[Dataset entries]
= = =

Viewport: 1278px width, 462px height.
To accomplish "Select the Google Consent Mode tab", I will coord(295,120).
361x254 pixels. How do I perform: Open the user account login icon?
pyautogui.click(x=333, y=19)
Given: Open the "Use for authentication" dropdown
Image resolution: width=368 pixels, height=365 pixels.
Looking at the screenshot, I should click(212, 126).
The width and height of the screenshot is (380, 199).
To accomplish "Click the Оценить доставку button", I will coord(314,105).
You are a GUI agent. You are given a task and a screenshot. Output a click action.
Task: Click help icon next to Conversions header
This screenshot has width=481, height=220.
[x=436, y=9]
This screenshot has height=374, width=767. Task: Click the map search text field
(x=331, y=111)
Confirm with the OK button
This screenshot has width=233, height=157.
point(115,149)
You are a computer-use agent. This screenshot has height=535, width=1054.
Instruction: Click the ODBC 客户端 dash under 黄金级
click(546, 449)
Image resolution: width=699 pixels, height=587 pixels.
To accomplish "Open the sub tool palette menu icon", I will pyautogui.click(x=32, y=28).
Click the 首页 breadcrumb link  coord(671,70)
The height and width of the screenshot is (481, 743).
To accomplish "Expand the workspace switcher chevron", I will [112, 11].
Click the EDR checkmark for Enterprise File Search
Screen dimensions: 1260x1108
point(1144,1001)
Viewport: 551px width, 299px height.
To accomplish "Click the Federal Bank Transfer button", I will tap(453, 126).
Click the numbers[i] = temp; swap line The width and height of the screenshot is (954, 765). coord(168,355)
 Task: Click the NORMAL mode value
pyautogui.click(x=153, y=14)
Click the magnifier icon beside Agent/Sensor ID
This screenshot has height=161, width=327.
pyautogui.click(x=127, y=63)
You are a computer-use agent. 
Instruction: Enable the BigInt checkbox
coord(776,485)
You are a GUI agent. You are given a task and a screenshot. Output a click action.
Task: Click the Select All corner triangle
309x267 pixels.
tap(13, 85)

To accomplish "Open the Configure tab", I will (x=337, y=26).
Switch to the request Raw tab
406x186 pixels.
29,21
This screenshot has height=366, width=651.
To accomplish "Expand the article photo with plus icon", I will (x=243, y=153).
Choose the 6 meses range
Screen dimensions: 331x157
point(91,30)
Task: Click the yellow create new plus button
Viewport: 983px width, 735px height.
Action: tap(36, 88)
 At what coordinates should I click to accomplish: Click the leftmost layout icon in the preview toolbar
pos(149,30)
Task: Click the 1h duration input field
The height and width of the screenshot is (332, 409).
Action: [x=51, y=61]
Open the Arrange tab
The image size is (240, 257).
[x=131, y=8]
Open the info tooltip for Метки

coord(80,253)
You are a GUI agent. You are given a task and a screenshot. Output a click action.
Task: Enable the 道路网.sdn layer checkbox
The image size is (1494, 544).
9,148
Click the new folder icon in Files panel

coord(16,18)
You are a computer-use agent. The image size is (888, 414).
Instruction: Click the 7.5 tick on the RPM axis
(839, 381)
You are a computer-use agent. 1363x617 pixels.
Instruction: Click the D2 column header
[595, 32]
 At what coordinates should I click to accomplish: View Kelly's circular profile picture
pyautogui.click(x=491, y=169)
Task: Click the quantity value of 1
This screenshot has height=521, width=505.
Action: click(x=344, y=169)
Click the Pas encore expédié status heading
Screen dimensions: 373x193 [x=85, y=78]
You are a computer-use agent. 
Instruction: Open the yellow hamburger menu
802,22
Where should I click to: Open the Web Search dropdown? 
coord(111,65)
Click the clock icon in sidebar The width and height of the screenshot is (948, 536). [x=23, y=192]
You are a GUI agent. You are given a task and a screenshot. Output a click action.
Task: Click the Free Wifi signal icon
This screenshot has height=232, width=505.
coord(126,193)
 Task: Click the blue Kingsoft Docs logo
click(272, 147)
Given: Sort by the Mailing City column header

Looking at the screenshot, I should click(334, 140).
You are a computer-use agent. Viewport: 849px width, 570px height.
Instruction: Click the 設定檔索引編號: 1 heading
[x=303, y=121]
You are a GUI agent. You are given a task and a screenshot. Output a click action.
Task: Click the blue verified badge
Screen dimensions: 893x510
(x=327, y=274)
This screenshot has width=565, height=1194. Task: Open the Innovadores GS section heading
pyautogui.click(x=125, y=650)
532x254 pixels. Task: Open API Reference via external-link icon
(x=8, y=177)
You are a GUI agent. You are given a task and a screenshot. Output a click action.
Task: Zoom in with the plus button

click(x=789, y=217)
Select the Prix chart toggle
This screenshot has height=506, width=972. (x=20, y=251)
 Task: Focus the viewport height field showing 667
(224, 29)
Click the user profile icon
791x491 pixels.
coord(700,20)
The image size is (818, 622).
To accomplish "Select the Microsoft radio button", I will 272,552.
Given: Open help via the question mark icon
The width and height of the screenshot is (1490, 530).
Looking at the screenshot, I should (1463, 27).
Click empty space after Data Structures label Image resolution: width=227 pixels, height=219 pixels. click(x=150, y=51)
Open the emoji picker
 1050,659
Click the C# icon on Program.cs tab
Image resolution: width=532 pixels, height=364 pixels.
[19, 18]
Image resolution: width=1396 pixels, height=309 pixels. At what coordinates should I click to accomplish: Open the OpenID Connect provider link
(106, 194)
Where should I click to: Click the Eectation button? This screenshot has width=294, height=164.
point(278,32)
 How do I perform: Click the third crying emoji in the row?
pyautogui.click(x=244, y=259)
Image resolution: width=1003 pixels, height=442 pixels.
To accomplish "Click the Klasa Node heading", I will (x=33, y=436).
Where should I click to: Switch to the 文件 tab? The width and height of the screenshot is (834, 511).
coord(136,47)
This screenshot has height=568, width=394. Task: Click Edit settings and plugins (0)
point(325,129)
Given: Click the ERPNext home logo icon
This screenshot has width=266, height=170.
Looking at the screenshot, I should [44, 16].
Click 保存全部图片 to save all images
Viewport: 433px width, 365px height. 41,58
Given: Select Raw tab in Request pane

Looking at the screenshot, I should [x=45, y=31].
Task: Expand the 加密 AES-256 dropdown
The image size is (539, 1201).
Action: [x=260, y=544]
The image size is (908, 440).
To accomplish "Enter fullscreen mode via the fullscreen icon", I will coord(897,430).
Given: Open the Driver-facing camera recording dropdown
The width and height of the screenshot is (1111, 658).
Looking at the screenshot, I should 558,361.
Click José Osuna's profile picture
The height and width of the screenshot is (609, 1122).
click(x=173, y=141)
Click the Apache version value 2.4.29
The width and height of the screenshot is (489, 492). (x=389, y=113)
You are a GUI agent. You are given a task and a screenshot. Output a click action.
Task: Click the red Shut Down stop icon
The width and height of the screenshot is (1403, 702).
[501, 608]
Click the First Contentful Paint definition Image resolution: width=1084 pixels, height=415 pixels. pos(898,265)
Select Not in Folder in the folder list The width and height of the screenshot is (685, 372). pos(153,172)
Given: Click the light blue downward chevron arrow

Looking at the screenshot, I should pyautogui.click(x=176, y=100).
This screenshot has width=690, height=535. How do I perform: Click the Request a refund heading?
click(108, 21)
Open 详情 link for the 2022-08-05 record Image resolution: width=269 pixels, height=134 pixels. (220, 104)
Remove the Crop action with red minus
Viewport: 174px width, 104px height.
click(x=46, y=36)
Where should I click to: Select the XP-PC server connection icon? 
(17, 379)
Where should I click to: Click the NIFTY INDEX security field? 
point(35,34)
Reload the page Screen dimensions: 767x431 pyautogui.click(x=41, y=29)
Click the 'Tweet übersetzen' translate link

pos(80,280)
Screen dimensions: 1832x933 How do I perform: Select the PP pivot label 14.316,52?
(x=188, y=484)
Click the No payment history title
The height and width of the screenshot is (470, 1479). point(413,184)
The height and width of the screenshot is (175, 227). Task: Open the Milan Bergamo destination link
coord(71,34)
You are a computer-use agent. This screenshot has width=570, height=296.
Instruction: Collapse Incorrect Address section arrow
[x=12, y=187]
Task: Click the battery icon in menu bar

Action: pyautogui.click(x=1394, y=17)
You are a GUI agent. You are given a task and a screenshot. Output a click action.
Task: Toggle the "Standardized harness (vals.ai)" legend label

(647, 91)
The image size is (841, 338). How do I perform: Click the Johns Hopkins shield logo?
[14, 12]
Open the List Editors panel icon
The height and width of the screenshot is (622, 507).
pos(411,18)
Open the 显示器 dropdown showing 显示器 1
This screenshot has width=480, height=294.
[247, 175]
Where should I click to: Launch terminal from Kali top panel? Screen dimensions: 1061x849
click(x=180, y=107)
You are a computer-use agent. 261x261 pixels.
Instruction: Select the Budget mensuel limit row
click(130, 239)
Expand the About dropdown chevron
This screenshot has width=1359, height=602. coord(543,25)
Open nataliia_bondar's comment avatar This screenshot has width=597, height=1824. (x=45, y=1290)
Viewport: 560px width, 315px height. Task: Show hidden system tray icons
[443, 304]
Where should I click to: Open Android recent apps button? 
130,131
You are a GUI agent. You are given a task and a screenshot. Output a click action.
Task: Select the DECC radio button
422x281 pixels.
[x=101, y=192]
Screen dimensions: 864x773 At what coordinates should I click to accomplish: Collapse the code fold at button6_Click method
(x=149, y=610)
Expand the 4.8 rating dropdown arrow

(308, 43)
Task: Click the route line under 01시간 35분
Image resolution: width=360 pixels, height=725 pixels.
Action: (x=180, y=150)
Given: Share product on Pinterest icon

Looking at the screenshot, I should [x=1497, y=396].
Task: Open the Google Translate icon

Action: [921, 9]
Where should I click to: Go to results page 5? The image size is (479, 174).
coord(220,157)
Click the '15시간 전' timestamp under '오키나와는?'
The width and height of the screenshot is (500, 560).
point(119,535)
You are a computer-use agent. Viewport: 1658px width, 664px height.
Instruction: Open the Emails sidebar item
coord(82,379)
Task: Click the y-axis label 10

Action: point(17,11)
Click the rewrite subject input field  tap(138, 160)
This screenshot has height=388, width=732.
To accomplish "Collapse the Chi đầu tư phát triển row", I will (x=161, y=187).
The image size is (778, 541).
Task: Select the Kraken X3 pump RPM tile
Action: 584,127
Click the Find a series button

= = =

Every line in the data that holds the string "input" should be returned.

Task: Click the 1h duration input field
Click the rewrite subject input field  tap(138, 160)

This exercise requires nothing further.